__EXERCISE REQUIREMENTS__
Return verbatim the portion of the material below that starts at the line containing "The image size is (1261, 545)." and ends at its last line.

__EXERCISE DATA__

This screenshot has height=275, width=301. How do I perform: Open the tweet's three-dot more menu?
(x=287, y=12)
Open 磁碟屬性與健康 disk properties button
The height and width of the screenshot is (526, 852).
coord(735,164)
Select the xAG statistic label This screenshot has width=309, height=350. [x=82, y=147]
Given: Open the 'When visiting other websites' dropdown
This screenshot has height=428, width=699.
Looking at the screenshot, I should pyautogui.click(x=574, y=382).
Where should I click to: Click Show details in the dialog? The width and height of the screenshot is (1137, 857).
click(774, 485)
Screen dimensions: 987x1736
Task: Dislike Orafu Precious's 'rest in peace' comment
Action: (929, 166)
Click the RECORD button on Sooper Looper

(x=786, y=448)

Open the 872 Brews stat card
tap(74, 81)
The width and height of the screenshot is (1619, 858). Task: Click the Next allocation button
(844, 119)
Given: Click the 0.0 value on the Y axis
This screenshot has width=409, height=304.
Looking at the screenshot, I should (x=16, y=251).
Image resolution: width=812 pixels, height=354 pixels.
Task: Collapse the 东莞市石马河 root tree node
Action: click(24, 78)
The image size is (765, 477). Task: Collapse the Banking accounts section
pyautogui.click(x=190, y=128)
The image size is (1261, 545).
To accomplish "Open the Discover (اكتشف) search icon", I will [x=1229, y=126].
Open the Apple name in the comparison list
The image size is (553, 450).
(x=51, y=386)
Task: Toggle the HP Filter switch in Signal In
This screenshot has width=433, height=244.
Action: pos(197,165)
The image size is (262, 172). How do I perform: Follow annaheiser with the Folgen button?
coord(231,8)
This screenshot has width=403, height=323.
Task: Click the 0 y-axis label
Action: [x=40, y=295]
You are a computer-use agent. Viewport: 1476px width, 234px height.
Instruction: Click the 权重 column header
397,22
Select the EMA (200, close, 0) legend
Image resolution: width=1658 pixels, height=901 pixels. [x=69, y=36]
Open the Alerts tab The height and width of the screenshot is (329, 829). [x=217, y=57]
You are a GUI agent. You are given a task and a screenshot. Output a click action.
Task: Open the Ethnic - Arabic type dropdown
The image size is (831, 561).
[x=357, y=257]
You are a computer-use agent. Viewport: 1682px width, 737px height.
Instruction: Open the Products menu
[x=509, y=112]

__RESPONSE AREA__
The image size is (1261, 545).
To accomplish "Open the Discover (اكتشف) search icon", I will [x=1229, y=126].
Open the Apple name in the comparison list
The image size is (553, 450).
(x=51, y=386)
Task: Toggle the HP Filter switch in Signal In
This screenshot has width=433, height=244.
Action: pos(197,165)
The image size is (262, 172). How do I perform: Follow annaheiser with the Folgen button?
coord(231,8)
This screenshot has width=403, height=323.
Task: Click the 0 y-axis label
Action: [x=40, y=295]
You are a computer-use agent. Viewport: 1476px width, 234px height.
Instruction: Click the 权重 column header
397,22
Select the EMA (200, close, 0) legend
Image resolution: width=1658 pixels, height=901 pixels. [x=69, y=36]
Open the Alerts tab The height and width of the screenshot is (329, 829). [x=217, y=57]
You are a GUI agent. You are given a task and a screenshot. Output a click action.
Task: Open the Ethnic - Arabic type dropdown
The image size is (831, 561).
[x=357, y=257]
You are a computer-use agent. Viewport: 1682px width, 737px height.
Instruction: Open the Products menu
[x=509, y=112]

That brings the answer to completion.